There are voices raised in alarm and protest over the remake of what some hold as a dearly beloved classic. I watched the original film during its theatrical run and to this day quotes from the script still spring from these lips. (Most often, “Stay, Guard the Map,” whenever I leave anything on a table or such.)

That said I am no distraught over a remake. While it is often a cheap ploy to grab an already existing audience for more cash remakes are not always an evil thing. The admired classic film The Maltese Falcon which propelled Humphrey Bogart to stardom is not only a remake but the secondremake of that story. The earlier two adaptations failed to catch fire with audiences.

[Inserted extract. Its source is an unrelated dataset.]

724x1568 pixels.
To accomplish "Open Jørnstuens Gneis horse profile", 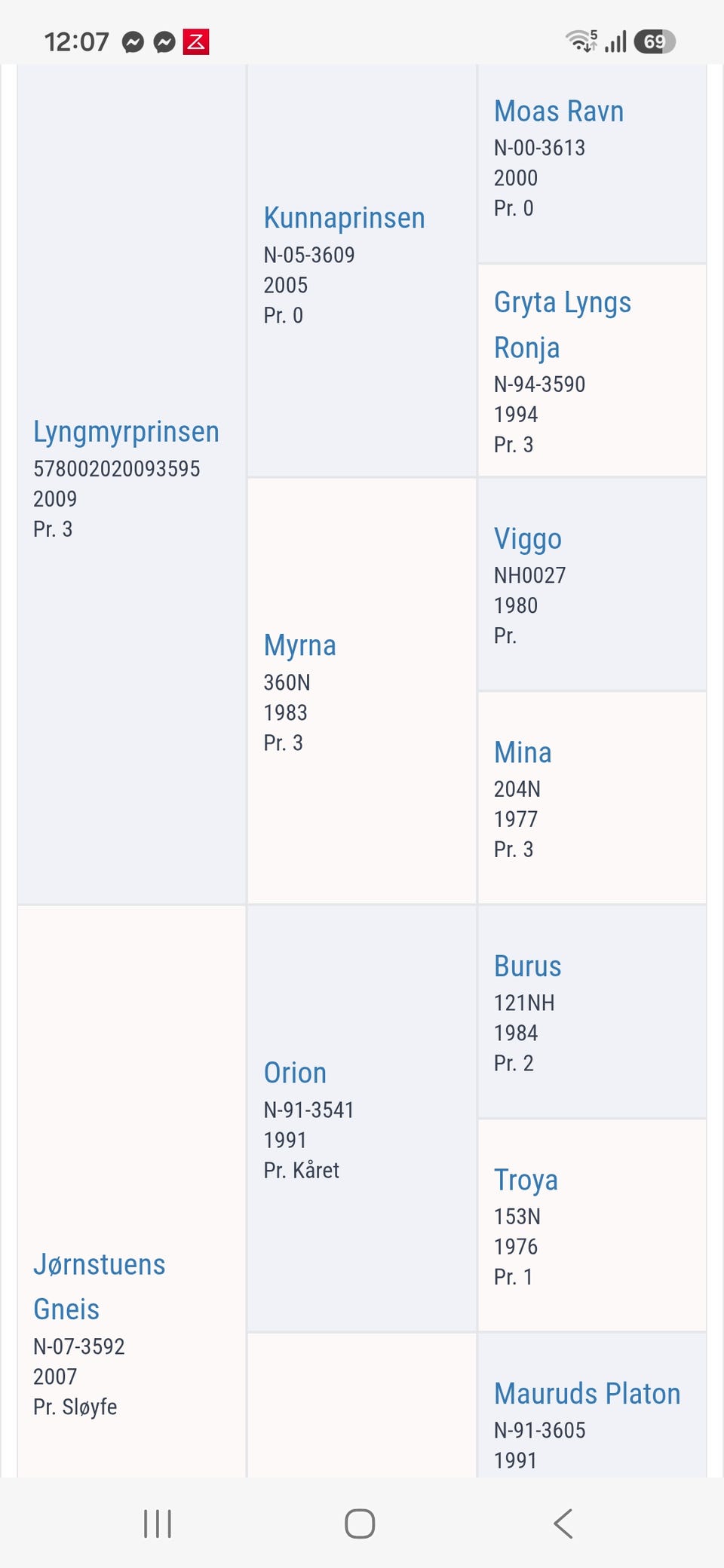I will coord(99,1287).
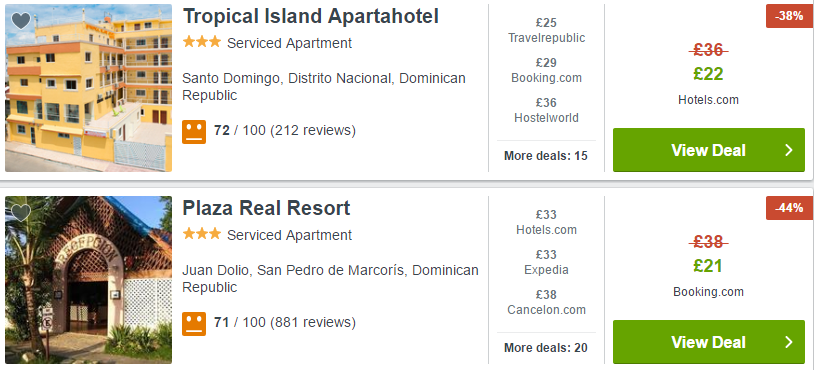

But remakes can also be horrid affairs that fail to understand the source material of the original. In 1965’s Flight of the Phoenix when the pilot is pointing out flaws in the plan to make a new airplane from the remains of the crashed one with the survivors strapped to the wings, he insists that the injured man cannot be expected to do that. The aircraft designer says that the man will die before the work is completed and therefore is not a factor. He is cold, it is calculating but he is not cruel or evil but simply dictated by reality. In the 2004 remake he shoots and kills the man, a dramatic and terrible interpretation of the text.

King Kong 1933 is an impressive achievement of technical filmmaking and transcends the simple adventure story envisioned by its creators. The 1976 film has none of the charm or heart of the original and the 2005 version while indulgent clearly has heart and a deep adoration for the source material.

Remakes like any artistic attempt are inherently neither good nor bad and only time will answer of the Time Bandits series meets expectations.